What needs to be done
Please carry on the passage below about Bradley's fundraising surge in the race against Gore, picking up right after its last sentence.

To make matters worse for Gore, Bradley seems to be sweeping people off their feet, attracting supporters whose enthusiasm and evangelism make Gore's stalwarts look stodgy. Indeed, Bradley's $7.5 million take over the past three months nearly equals Gore's $9 million.

"I think we're going to surprise a lot of people with the money we've raised," Bradley told a rapt crowd at a fund-raiser at the Harmonie Club last Monday. He compared the early months of the campaign to "playing a basketball game without a scoreboard." Now the world can see he's very much in the game, and that translates into more dollars. "This shows people they're not alone," he told me later. "If they've been intimidated not to give to me, they can have the courage to do it now."

Incredibly, the notoriously unexciting Bradley has become the race's charismatic leader, something that could happen only in a field where Al Gore is the front-runner. Bradley, a former U.S. senator, has even managed to cultivate the image of an insurgent, albeit an embarrassingly safe one. He seems to fill the role of romantic rebel for comfortable boomers who want to relive the rebelliousness of youth, but without shaking things up too much. "There's this underground movement for Bradley, real grassroots pressure," says Gail Koff, an undecided Democrat and founding partner of the law firm Jacoby & Meyers. At the insistent urging of friends, she stopped by the Harmonie Club to hear Bradley's pitch. "I thought I'd be raising money for Gore by now, but I've been pressured by several different people to give Bradley a chance."

Records
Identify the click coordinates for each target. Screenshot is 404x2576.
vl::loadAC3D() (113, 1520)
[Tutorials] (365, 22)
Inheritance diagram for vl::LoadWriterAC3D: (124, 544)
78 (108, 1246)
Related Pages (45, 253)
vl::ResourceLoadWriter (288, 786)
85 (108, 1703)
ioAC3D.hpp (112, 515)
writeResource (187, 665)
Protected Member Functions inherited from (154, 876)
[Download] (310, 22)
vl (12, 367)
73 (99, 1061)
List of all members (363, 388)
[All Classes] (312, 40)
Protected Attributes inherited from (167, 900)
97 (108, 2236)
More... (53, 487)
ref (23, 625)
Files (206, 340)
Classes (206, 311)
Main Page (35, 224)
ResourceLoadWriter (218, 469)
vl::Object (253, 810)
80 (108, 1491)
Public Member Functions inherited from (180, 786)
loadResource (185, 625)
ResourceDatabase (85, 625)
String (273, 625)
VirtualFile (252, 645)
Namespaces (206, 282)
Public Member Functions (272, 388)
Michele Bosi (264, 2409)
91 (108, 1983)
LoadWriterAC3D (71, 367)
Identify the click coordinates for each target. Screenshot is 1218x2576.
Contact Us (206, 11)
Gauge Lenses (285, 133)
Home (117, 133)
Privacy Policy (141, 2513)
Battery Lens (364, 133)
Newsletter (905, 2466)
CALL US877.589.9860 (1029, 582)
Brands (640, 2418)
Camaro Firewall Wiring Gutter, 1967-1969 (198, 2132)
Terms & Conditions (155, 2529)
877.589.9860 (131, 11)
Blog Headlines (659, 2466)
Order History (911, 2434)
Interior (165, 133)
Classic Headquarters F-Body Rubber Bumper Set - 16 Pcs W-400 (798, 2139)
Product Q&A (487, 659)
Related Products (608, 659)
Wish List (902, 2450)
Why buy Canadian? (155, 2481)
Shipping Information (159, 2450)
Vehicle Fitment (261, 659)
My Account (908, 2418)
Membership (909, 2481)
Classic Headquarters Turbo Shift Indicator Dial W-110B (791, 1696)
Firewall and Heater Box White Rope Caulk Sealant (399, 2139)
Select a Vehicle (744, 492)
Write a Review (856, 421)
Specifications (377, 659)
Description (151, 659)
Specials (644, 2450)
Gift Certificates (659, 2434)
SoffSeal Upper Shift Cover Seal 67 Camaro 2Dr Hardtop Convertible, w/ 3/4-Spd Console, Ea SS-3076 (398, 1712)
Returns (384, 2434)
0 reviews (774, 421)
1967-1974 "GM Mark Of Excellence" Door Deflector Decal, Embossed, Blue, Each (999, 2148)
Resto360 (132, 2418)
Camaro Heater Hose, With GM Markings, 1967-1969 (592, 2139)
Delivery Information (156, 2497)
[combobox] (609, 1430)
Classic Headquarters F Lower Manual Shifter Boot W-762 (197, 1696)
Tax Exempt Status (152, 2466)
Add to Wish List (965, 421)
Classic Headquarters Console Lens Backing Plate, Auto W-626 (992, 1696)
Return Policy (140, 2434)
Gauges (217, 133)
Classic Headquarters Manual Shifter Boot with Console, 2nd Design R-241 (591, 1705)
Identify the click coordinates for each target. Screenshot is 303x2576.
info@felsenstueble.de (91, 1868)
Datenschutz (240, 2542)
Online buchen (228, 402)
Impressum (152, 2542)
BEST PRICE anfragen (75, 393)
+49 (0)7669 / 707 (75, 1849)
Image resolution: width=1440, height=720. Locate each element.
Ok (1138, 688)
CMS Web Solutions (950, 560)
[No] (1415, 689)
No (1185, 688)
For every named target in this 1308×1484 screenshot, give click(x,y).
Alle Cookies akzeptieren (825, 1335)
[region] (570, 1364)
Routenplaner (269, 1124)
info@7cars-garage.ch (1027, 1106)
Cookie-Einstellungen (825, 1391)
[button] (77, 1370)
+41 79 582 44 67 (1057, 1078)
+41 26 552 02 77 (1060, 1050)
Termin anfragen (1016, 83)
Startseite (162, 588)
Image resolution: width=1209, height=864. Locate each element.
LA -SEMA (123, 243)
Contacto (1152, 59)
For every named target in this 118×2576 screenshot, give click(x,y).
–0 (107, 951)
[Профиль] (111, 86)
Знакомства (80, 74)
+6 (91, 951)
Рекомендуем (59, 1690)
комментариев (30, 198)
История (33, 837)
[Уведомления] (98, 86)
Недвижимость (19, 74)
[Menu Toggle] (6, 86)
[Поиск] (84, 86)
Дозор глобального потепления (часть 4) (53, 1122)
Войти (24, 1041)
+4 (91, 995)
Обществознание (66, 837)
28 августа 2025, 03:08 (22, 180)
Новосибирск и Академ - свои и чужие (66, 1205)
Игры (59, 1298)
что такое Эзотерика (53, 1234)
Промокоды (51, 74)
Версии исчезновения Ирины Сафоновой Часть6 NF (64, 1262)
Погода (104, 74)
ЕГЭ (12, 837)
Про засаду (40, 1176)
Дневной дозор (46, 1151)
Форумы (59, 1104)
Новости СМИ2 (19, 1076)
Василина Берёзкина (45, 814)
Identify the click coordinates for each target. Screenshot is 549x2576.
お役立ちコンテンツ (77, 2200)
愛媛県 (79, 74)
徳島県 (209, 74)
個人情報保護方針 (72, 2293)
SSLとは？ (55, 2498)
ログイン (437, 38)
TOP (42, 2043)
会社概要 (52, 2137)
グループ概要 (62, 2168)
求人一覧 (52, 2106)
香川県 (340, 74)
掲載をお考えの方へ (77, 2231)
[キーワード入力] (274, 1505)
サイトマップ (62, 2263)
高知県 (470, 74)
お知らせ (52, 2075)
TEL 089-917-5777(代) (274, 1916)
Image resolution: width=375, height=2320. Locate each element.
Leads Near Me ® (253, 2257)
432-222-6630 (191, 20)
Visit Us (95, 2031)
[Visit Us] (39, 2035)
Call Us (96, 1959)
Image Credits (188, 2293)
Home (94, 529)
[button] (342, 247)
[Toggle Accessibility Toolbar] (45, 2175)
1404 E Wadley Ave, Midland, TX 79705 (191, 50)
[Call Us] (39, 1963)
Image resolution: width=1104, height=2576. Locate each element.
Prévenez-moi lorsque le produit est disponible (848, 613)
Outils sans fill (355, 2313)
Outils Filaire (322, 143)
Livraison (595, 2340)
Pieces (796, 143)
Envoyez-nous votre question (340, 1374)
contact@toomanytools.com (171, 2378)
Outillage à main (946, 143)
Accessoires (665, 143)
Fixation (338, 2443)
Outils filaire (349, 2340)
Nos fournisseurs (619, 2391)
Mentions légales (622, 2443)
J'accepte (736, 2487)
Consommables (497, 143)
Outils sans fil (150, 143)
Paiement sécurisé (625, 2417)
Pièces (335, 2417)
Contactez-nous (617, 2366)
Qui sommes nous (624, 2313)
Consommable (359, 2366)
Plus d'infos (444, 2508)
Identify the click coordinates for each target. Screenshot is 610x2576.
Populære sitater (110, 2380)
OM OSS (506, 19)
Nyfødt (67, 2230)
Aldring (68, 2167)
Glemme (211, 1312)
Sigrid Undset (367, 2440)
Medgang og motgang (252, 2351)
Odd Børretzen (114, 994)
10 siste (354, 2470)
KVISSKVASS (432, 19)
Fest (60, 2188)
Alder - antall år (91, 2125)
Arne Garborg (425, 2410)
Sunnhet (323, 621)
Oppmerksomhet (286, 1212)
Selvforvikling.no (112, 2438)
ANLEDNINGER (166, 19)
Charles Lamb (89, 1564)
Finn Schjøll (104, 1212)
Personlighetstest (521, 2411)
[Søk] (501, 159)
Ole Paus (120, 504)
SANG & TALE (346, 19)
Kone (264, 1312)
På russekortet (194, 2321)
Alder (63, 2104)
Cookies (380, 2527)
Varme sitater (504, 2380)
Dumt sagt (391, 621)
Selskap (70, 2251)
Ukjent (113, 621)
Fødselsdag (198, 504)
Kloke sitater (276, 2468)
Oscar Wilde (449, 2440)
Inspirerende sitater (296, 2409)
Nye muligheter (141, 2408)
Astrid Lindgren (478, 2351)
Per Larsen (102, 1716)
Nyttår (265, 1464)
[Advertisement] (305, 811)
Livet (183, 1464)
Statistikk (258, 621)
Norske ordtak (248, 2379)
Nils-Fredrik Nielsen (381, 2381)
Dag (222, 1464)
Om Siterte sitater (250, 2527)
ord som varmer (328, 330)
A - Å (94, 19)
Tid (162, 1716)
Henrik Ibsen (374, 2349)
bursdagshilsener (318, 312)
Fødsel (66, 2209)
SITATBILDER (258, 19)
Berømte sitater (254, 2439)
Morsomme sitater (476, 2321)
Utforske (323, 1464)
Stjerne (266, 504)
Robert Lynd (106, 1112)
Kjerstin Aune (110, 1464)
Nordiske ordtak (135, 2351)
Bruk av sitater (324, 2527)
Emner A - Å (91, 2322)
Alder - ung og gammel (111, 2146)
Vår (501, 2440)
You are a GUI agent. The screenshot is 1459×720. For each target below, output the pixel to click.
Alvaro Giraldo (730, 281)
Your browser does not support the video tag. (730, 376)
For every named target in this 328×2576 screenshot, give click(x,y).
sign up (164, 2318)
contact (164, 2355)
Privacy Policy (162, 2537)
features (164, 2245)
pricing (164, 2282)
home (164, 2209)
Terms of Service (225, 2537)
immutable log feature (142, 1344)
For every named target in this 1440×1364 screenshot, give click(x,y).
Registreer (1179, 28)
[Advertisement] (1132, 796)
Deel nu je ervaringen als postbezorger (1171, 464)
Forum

Expected answer
The Bradley campaign's upstart, anti-Establishment edge is reminiscent -- at least for Democrats of a certain age -- of 1968, when they went "Clean for Gene," or Teddy Kennedy's roisterous challenge to Jimmy Carter in 1980. An electric fourth-quarter-at-the-Garden magic follows the shambling underdog, even when he isn't saying much at all. And though the Gore campaign can count on the traditional party machinery that's still closely tied to the White House, the Bradleyites are making inroads where it hurts: among the wealthy Manhattan elites who can help finance a nationwide campaign.